Tao Yin, Ming-ming Liu, Ruo-Tian Jin
Jun 1, 2019
Citations
1
Influential Citations
24
Citations
Quality indicators
Journal
Pathology, research and practice
Abstract
BACKGROUND Cyclin-dependent kinase 8 (CDK8) as a Mediator complex-associated transcriptional regulator has been shown to play important role in the initiation and progression of various cancers. The present study aimed to explore miR-152-3p-modulated post-transcriptional repression of CDK8 in hepatic carcinogenesis. METHODS Eighty-nine pairs of hepatocellular carcinoma (HCC) and adjacent non-tumor tissues were collected for molecular biological analysis. Cell viability and apoptosis assays were detected using CCK8 and Annexin V-fluorescein isothiocyanate/propidium iodide (Annexinv-FITC) double staining, respectively. Bioinformatics algorithms and luciferase reporter assay were performed to validate CDK8 as a direct target of miR-152-3p.
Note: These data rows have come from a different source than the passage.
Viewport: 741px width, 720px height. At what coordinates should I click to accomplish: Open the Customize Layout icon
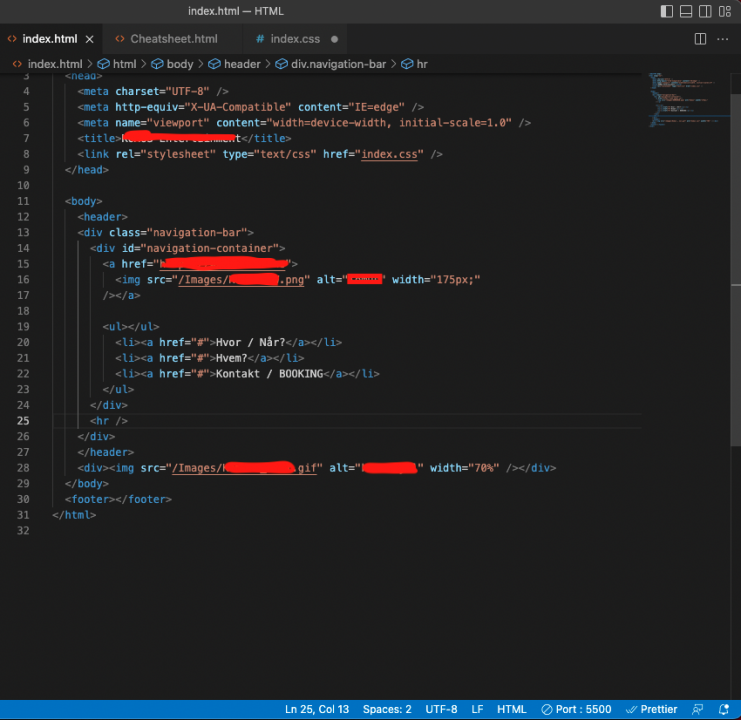pos(725,11)
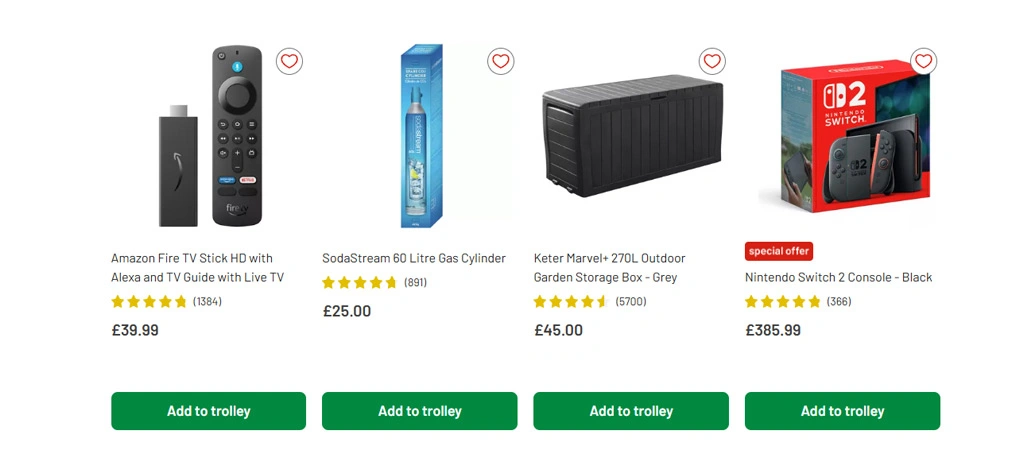Screen dimensions: 1026x466
Task: Click the Fire TV Stick star rating
Action: click(x=149, y=301)
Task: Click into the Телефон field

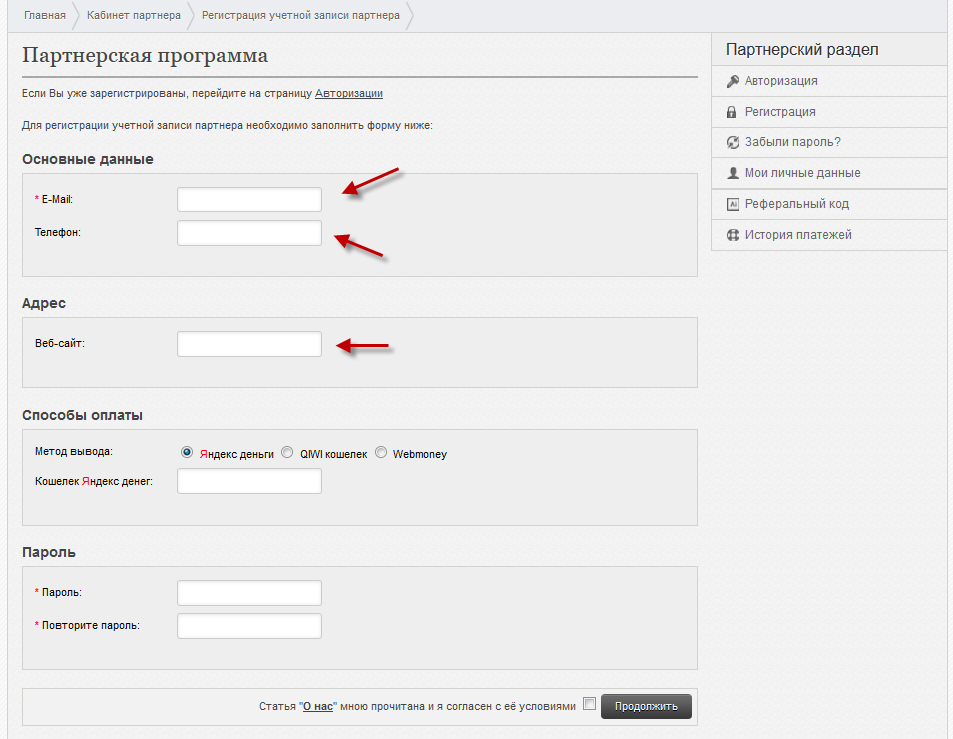Action: 249,233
Gene and protein expression levels were monitored using RT-qPCR, western blotting or immunohistochemical (IHC) staining. RESULTS CDK8 expression levels were up-regulated and miR-152-3p was down-regulated in HCC tissues. The correlation analysis had documented a significant negative correlation between miR-152-3p and CDK8 in the HCC tissues. Both CDK8 and miR-152-3p could serve as the independent prognostic factors for predicting the OS and DFS in HCC patients. Bioinformatics and experimental measurement revealed that CDK8 was a direct target of miR-152-3p. After co-transfection with the miR-152-3p mimics and the CDK8 overexpressed plasmids, the anti-proliferative and pro-apoptotic roles of miR-152-3p were restricted by CDK8. CONCLUSION The present results obtained forcefully proved that miR-152-3p exhibited an antineoplastic activity via targeting CDK8 and might be served as a potential therapeutic target for the treatment of HCC.